───── Material provided

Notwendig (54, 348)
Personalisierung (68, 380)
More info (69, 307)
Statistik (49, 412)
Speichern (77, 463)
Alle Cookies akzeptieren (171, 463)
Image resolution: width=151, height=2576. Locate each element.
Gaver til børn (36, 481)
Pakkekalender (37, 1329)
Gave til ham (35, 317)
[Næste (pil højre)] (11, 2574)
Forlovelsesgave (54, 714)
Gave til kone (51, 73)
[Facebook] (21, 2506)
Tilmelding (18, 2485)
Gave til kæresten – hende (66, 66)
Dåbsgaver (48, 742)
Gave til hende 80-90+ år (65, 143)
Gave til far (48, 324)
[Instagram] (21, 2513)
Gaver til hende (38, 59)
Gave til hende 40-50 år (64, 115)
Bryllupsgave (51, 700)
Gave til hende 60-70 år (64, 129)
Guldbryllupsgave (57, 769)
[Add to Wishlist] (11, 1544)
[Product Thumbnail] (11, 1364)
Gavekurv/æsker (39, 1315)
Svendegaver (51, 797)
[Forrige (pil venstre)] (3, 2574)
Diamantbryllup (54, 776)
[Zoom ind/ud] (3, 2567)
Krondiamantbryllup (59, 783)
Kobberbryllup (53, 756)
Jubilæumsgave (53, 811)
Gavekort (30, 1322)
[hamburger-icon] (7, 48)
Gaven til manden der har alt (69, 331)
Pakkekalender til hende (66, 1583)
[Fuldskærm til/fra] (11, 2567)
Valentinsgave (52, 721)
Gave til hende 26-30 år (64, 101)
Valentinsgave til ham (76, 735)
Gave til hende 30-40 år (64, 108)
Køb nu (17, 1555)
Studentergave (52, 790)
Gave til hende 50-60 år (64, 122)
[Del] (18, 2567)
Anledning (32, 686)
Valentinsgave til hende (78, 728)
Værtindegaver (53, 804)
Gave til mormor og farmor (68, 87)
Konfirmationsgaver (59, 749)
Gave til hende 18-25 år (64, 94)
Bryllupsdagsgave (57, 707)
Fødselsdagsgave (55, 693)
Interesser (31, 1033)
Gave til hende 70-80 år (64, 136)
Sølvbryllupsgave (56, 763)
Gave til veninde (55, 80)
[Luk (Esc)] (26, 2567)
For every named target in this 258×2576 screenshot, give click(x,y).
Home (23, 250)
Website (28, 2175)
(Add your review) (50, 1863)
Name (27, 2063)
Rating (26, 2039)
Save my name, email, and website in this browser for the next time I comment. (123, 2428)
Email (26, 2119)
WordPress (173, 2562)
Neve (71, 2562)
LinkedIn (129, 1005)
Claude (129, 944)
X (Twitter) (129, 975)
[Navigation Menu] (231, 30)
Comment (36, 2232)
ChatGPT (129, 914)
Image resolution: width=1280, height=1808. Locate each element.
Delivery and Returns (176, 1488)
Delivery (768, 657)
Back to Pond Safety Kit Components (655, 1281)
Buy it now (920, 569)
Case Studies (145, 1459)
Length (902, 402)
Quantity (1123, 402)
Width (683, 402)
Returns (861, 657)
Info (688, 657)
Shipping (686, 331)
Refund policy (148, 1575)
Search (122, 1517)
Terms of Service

──────────

** Task prompt **
Return all the lines above exactly as given.

** Result of this task **
Notwendig (54, 348)
Personalisierung (68, 380)
More info (69, 307)
Statistik (49, 412)
Speichern (77, 463)
Alle Cookies akzeptieren (171, 463)
Image resolution: width=151, height=2576. Locate each element.
Gaver til børn (36, 481)
Pakkekalender (37, 1329)
Gave til ham (35, 317)
[Næste (pil højre)] (11, 2574)
Forlovelsesgave (54, 714)
Gave til kone (51, 73)
[Facebook] (21, 2506)
Tilmelding (18, 2485)
Gave til kæresten – hende (66, 66)
Dåbsgaver (48, 742)
Gave til hende 80-90+ år (65, 143)
Gave til far (48, 324)
[Instagram] (21, 2513)
Gaver til hende (38, 59)
Gave til hende 40-50 år (64, 115)
Bryllupsgave (51, 700)
Gave til hende 60-70 år (64, 129)
Guldbryllupsgave (57, 769)
[Add to Wishlist] (11, 1544)
[Product Thumbnail] (11, 1364)
Gavekurv/æsker (39, 1315)
Svendegaver (51, 797)
[Forrige (pil venstre)] (3, 2574)
Diamantbryllup (54, 776)
[Zoom ind/ud] (3, 2567)
Krondiamantbryllup (59, 783)
Kobberbryllup (53, 756)
Jubilæumsgave (53, 811)
Gavekort (30, 1322)
[hamburger-icon] (7, 48)
Gaven til manden der har alt (69, 331)
Pakkekalender til hende (66, 1583)
[Fuldskærm til/fra] (11, 2567)
Valentinsgave (52, 721)
Gave til hende 26-30 år (64, 101)
Valentinsgave til ham (76, 735)
Gave til hende 30-40 år (64, 108)
Køb nu (17, 1555)
Studentergave (52, 790)
Gave til hende 50-60 år (64, 122)
[Del] (18, 2567)
Anledning (32, 686)
Valentinsgave til hende (78, 728)
Værtindegaver (53, 804)
Gave til mormor og farmor (68, 87)
Konfirmationsgaver (59, 749)
Gave til hende 18-25 år (64, 94)
Bryllupsdagsgave (57, 707)
Fødselsdagsgave (55, 693)
Interesser (31, 1033)
Gave til hende 70-80 år (64, 136)
Sølvbryllupsgave (56, 763)
Gave til veninde (55, 80)
[Luk (Esc)] (26, 2567)
For every named target in this 258×2576 screenshot, give click(x,y).
Home (23, 250)
Website (28, 2175)
(Add your review) (50, 1863)
Name (27, 2063)
Rating (26, 2039)
Save my name, email, and website in this browser for the next time I comment. (123, 2428)
Email (26, 2119)
WordPress (173, 2562)
Neve (71, 2562)
LinkedIn (129, 1005)
Claude (129, 944)
X (Twitter) (129, 975)
[Navigation Menu] (231, 30)
Comment (36, 2232)
ChatGPT (129, 914)
Image resolution: width=1280, height=1808. Locate each element.
Delivery and Returns (176, 1488)
Delivery (768, 657)
Back to Pond Safety Kit Components (655, 1281)
Buy it now (920, 569)
Case Studies (145, 1459)
Length (902, 402)
Quantity (1123, 402)
Width (683, 402)
Returns (861, 657)
Info (688, 657)
Shipping (686, 331)
Refund policy (148, 1575)
Search (122, 1517)
Terms of Service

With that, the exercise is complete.